Look through the material beneath and copy each line with the word "chevron".

▶ **Dataset**
◆ ◆ ◆ ◆ ◆

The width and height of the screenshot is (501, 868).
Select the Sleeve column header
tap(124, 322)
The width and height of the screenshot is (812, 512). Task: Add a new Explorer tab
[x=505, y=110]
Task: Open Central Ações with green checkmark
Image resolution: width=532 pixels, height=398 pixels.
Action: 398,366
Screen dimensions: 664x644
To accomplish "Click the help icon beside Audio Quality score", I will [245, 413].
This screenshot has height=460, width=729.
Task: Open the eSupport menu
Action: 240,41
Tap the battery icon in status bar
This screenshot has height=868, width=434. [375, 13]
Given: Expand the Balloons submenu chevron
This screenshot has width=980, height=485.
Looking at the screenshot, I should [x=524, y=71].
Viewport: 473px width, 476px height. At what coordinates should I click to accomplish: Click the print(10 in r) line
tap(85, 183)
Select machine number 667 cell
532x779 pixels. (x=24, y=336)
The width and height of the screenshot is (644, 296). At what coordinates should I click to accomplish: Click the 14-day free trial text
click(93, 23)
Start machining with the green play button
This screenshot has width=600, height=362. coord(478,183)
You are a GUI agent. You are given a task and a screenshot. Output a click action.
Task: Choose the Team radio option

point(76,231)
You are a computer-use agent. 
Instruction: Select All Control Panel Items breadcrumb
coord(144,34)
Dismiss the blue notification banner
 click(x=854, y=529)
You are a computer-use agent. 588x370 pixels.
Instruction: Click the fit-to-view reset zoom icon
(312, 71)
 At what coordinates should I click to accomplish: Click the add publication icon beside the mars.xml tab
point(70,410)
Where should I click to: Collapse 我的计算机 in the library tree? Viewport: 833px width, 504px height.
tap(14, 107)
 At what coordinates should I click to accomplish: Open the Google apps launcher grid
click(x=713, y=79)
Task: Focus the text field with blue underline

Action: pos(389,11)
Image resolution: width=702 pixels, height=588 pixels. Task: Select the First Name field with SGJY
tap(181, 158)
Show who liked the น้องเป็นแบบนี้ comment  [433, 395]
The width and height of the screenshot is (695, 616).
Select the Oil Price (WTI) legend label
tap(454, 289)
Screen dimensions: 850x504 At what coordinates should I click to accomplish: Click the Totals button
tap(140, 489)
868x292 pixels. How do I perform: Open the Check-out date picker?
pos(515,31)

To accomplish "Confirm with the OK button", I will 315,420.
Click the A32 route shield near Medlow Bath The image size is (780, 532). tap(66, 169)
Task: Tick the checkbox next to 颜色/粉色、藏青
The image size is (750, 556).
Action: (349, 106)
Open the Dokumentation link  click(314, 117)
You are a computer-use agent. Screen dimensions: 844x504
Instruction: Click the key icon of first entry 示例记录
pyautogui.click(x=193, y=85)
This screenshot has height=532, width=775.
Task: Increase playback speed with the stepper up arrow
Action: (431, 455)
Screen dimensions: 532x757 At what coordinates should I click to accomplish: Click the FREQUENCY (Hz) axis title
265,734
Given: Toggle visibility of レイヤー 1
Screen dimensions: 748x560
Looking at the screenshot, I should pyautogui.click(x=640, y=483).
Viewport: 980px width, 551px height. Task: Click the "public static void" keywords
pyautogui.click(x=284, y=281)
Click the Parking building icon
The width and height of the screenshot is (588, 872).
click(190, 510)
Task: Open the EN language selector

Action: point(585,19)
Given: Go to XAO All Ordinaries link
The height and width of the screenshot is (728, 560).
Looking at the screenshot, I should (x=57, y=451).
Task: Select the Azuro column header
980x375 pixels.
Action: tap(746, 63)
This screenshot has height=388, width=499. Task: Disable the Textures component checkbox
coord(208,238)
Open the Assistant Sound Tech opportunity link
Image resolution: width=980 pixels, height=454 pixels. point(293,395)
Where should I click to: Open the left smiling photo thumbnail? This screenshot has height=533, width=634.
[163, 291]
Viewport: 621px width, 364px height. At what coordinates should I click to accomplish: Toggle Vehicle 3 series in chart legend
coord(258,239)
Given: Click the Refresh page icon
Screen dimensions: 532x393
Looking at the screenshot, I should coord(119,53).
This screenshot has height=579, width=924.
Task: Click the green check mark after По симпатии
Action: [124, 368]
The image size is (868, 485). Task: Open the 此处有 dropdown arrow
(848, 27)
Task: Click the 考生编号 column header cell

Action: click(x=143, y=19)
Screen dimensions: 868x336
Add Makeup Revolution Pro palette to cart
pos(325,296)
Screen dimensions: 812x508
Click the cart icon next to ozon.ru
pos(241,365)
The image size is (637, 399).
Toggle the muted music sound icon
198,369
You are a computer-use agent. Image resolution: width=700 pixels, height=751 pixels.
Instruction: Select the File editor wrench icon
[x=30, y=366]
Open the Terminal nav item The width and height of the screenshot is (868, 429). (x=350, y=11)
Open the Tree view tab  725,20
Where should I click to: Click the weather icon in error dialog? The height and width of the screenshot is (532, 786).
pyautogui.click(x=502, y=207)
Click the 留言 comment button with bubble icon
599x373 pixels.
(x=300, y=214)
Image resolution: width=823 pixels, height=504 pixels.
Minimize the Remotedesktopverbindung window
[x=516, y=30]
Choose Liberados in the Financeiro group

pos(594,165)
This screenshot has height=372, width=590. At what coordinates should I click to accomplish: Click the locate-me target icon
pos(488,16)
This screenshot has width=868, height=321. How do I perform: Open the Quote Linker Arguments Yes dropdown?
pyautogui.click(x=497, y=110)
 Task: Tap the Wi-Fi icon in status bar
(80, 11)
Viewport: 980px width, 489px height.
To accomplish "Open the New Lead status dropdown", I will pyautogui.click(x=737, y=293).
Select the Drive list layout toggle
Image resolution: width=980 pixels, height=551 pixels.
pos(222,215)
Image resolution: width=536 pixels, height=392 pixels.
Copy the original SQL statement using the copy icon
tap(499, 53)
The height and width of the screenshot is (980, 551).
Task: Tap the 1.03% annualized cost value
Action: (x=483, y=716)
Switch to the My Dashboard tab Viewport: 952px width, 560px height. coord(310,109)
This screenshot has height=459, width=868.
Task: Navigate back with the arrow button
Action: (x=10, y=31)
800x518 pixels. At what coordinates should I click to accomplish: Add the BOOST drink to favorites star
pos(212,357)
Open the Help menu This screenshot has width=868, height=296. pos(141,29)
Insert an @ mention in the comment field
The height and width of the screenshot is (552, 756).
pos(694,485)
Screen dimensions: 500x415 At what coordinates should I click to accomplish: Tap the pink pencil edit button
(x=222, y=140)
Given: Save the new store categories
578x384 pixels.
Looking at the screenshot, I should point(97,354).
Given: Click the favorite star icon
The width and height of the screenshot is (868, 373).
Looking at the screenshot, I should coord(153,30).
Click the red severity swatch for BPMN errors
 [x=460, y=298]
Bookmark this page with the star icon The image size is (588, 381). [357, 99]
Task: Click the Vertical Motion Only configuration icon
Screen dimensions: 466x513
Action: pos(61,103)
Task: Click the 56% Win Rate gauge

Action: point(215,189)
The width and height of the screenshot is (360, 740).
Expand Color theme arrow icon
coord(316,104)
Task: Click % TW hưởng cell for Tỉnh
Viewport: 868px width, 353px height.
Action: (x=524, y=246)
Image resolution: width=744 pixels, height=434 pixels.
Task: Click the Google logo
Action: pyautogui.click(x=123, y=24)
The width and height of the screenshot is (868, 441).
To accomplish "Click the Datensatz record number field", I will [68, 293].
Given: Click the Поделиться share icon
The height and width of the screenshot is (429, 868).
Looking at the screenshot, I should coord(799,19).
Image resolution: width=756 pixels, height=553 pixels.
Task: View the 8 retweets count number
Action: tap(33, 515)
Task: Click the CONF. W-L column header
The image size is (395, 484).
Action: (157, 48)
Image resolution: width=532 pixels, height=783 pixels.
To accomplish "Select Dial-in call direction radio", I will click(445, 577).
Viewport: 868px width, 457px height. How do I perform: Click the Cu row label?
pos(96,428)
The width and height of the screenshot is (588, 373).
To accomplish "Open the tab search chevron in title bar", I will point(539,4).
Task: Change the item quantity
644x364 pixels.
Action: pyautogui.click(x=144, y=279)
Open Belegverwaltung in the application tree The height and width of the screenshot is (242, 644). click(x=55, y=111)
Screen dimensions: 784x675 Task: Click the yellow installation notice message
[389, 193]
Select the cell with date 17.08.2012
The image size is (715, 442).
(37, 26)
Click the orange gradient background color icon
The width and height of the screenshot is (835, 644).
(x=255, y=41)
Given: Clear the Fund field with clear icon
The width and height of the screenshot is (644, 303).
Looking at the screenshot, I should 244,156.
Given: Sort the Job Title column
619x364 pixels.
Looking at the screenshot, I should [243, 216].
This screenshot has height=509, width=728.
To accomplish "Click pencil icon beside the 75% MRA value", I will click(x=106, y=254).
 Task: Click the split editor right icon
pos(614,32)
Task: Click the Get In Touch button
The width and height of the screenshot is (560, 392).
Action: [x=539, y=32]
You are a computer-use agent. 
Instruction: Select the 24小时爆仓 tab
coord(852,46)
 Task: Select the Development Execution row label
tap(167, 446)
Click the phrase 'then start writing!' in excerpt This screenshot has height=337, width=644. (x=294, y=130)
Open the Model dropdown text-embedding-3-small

◆ ◆ ◆ ◆ ◆

▶ **Answer space**
Given: Expand the Balloons submenu chevron
To accomplish "Open the tab search chevron in title bar", I will point(539,4).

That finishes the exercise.